> Dataset extract
********

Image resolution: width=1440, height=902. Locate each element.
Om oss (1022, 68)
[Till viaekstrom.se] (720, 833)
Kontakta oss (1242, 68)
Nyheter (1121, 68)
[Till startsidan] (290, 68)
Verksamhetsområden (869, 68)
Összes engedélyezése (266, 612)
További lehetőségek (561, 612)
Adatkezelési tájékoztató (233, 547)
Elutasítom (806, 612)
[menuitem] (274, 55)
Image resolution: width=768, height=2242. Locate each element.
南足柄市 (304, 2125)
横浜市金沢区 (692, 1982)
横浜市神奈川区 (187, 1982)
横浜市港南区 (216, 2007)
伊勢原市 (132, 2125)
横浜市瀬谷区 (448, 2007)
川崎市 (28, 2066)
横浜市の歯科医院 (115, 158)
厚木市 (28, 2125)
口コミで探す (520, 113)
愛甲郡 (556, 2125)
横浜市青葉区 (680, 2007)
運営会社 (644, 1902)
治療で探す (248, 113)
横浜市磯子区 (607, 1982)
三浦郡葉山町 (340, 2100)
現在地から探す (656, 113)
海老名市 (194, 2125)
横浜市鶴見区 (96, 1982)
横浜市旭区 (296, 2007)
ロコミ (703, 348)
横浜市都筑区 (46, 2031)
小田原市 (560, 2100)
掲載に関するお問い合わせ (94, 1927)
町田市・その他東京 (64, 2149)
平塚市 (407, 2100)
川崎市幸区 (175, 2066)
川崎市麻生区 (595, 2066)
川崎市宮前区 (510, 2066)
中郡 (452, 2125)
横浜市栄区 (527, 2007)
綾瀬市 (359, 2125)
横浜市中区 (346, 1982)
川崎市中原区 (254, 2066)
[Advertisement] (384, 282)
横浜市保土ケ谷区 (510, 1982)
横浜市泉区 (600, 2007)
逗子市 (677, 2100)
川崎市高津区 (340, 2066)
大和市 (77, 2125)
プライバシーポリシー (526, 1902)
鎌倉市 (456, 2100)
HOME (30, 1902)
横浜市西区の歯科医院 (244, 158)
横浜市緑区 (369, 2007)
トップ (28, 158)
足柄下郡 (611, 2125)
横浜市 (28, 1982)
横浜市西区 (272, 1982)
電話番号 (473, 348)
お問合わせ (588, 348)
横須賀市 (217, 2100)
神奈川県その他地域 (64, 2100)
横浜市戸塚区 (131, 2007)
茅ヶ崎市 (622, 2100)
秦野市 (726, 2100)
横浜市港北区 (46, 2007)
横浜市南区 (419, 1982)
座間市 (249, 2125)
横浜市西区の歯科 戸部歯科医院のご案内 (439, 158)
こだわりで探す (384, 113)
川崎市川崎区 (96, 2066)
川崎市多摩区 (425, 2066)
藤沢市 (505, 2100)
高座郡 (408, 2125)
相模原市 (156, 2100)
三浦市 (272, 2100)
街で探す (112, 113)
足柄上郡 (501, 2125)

********

> Written exercise
Switch "Locate" to "Find" in the lines from the start of the rows through the line containing "口コミで探す (520, 113)", both included, and give those lines again with everything else unchanged.

> Task answer
Image resolution: width=1440, height=902. Find each element.
Om oss (1022, 68)
[Till viaekstrom.se] (720, 833)
Kontakta oss (1242, 68)
Nyheter (1121, 68)
[Till startsidan] (290, 68)
Verksamhetsområden (869, 68)
Összes engedélyezése (266, 612)
További lehetőségek (561, 612)
Adatkezelési tájékoztató (233, 547)
Elutasítom (806, 612)
[menuitem] (274, 55)
Image resolution: width=768, height=2242. Find each element.
南足柄市 (304, 2125)
横浜市金沢区 (692, 1982)
横浜市神奈川区 (187, 1982)
横浜市港南区 (216, 2007)
伊勢原市 (132, 2125)
横浜市瀬谷区 (448, 2007)
川崎市 (28, 2066)
横浜市の歯科医院 (115, 158)
厚木市 (28, 2125)
口コミで探す (520, 113)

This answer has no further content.